“Welcome, Peloton family,” says instructor Mr Alex Toussaint, addressing the 50 members physically present for his half-hour Hiit class at a cycling studio in New York’s Chelsea, the 500 or so riding the class live at home on their touchscreen-equipped bikes, and the 5,000 or more who will ride the class on-demand in the coming fortnight. “We’ve got 30 minutes to be great and I plan to execute every second of that opportunity.”
Dubbed “the Netflix of fitness”, Peloton has also been described as a “cult”, which is apt for the fervour of its converts if not their number: more than a million across the US, Canada and the UK, including celebrities such as Mr David Beckham and Mr Hugh Jackman (now spared the ignominy of being papped in a sweaty mess whenever they work out). Normally, those members are restricted to communicating via the virtual leaderboard on their Peloton bike or treadmill, or the hundreds of unofficial Facebook groups. But on the weekend of 3-5 May, around 3,000 members, drawn from all over, descended on NY for the brand’s fifth annual Homecoming event.

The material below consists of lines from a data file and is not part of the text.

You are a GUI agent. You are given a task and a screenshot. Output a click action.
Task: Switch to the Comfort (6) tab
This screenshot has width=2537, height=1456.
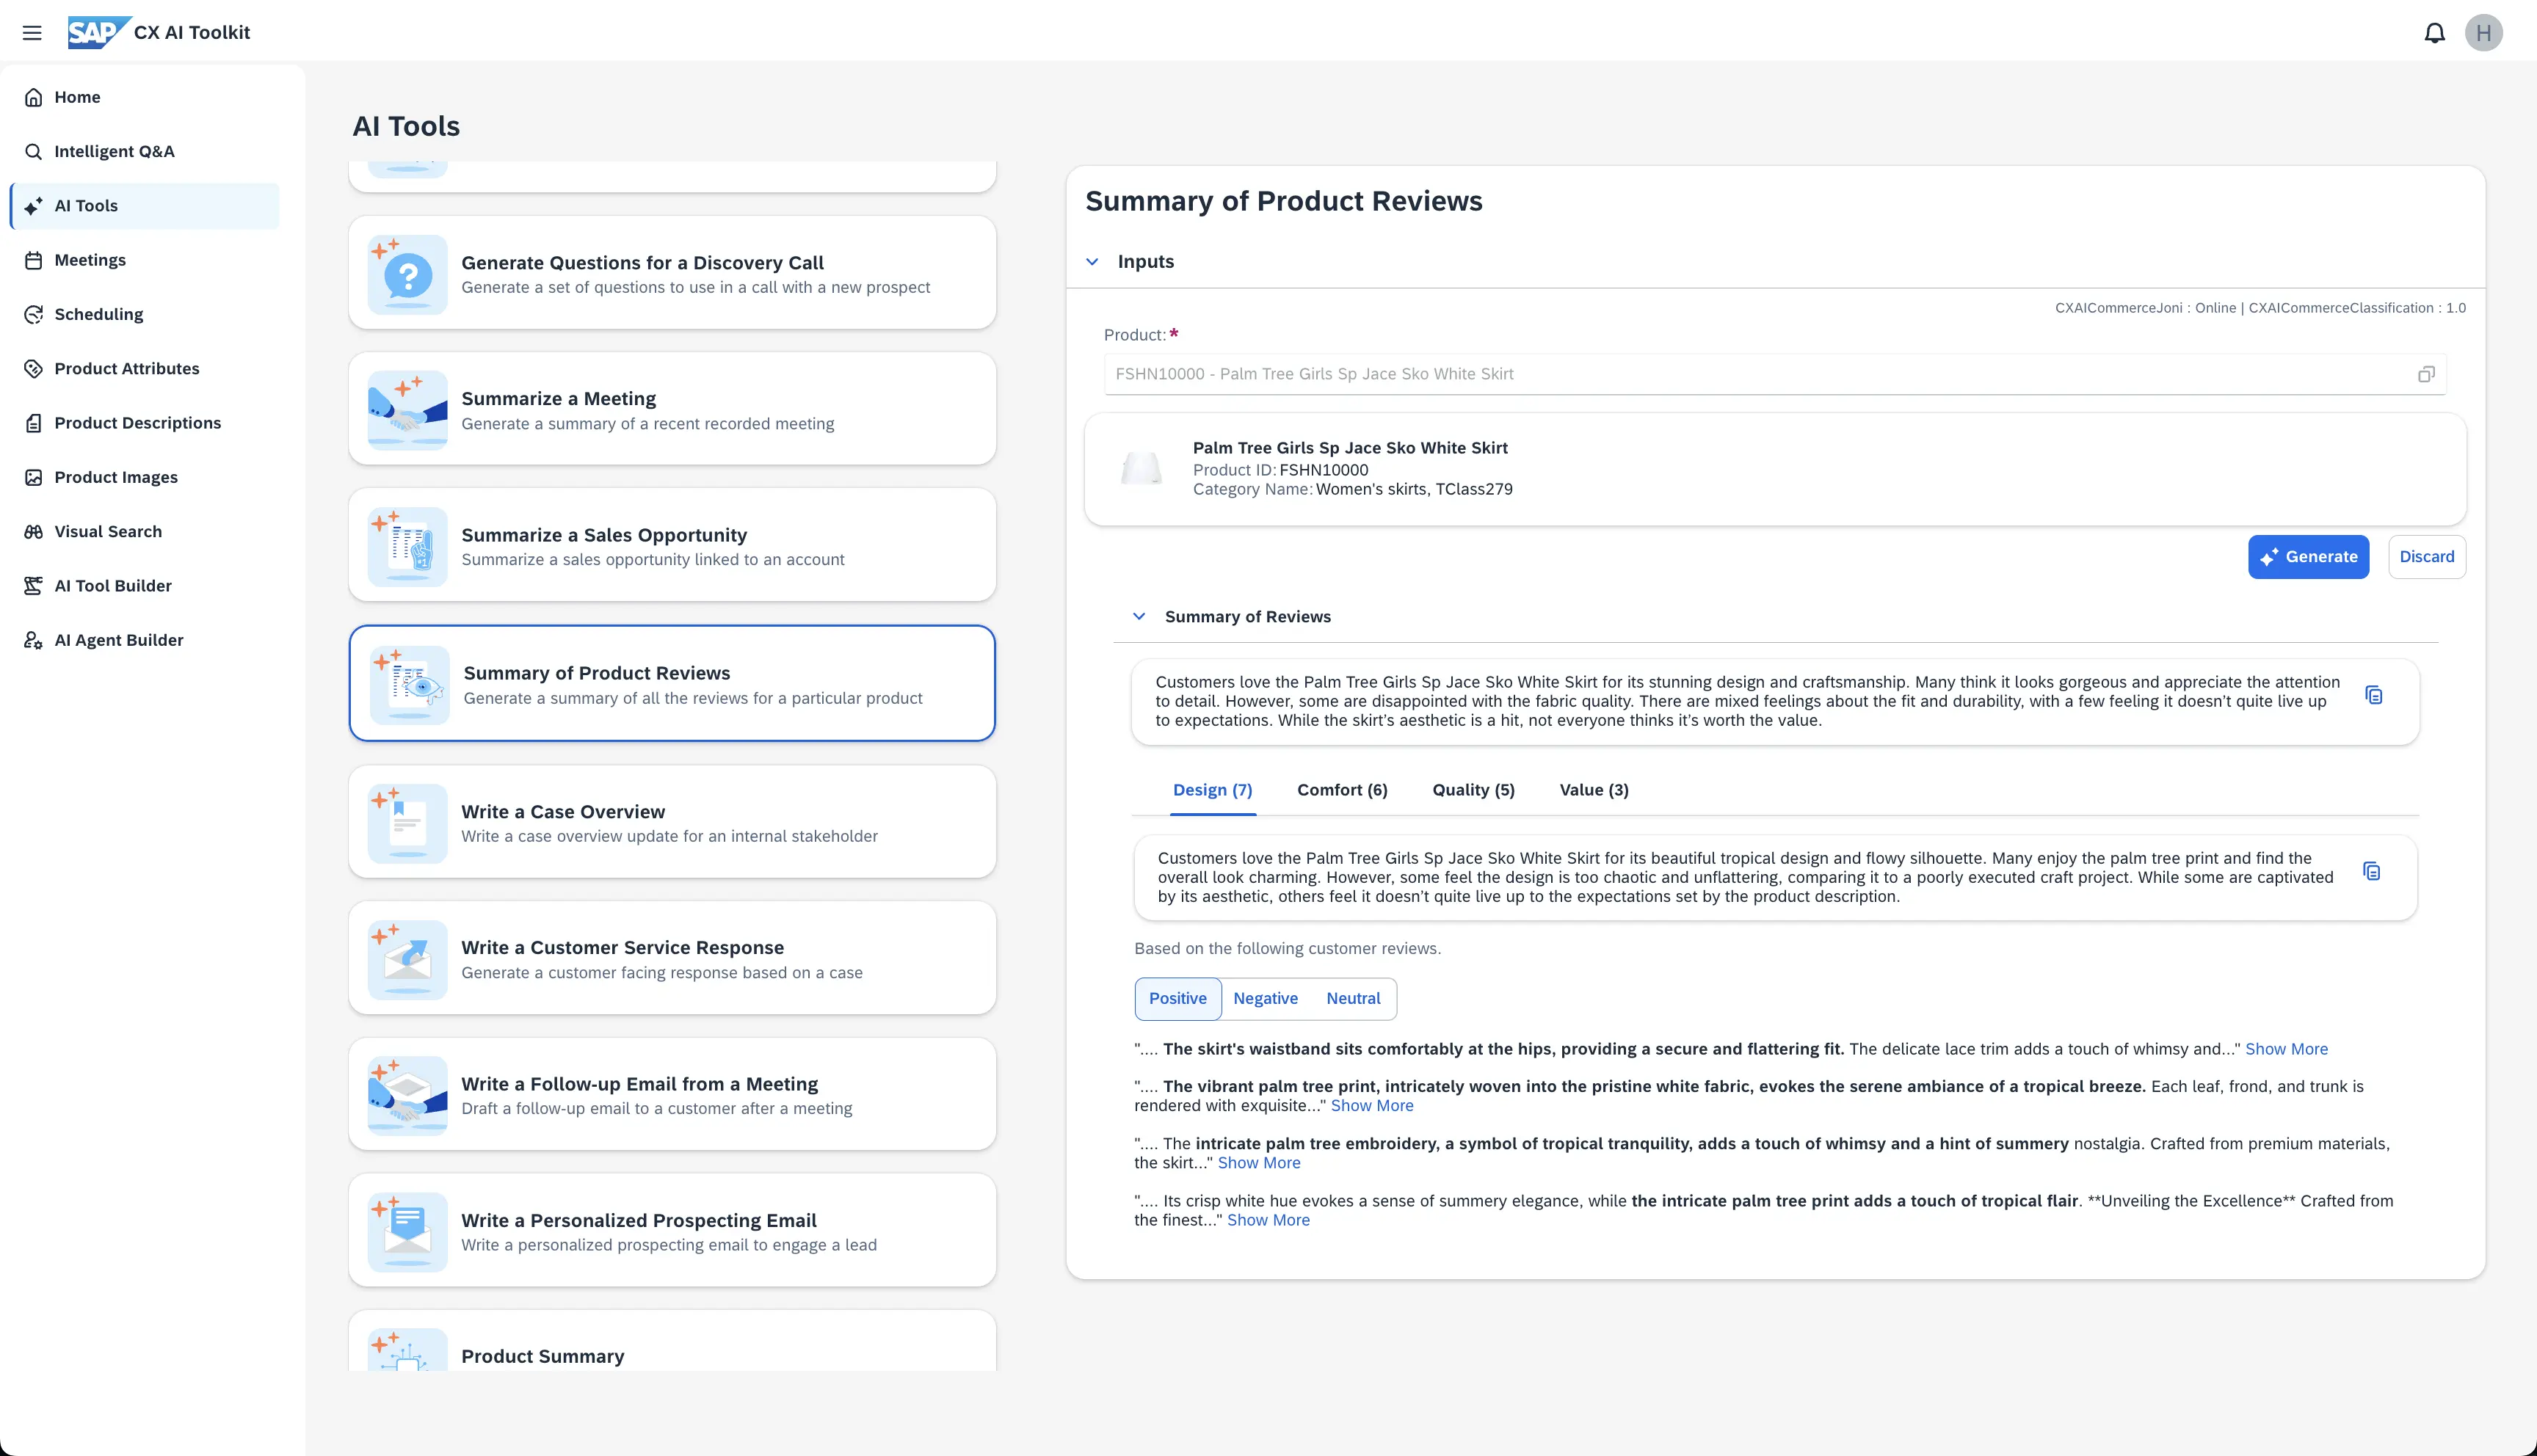click(1342, 790)
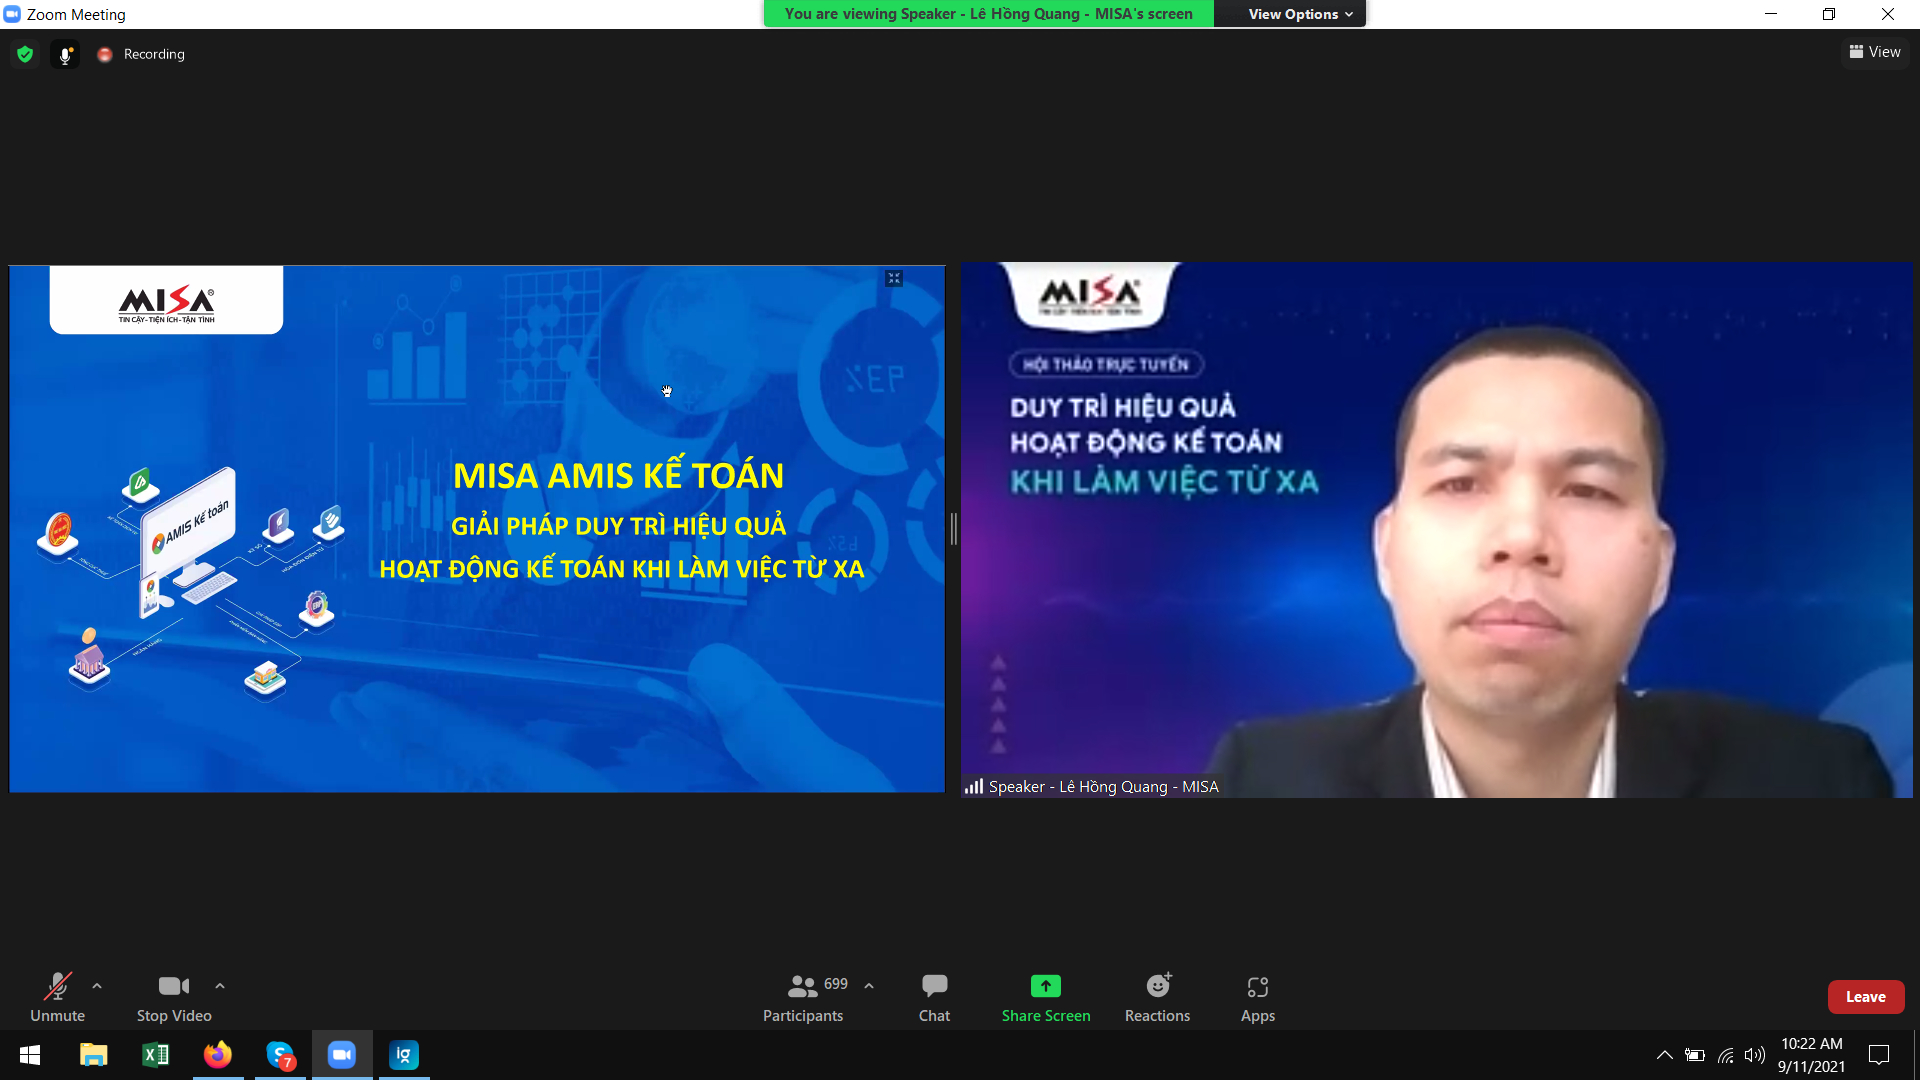Open the Reactions menu
Image resolution: width=1920 pixels, height=1080 pixels.
click(x=1157, y=997)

Originally called “Home Rider Invasion”, Homecoming began when a group of enterprising members descended upon the studio to cycle together, and with their favourite instructor, in real life. Now hosted by Peloton, the event comprises live classes, various wellness pop-ups and instructor meet-and-greets, culminating in a red carpet “community celebration” at the Hammerstein Ballroom headlined by Beck. The real stars of the show, though, are the instructors, who are mobbed by members throughout. They’re part PT, part TV presenter, complete with minders – members are warned before classes start filming: “Do not rush the stage or we will take you out.” The New York Times even wrote an article on the burgeoning celebrities: “Peloton Instructors Ride for Fitness and Fame”.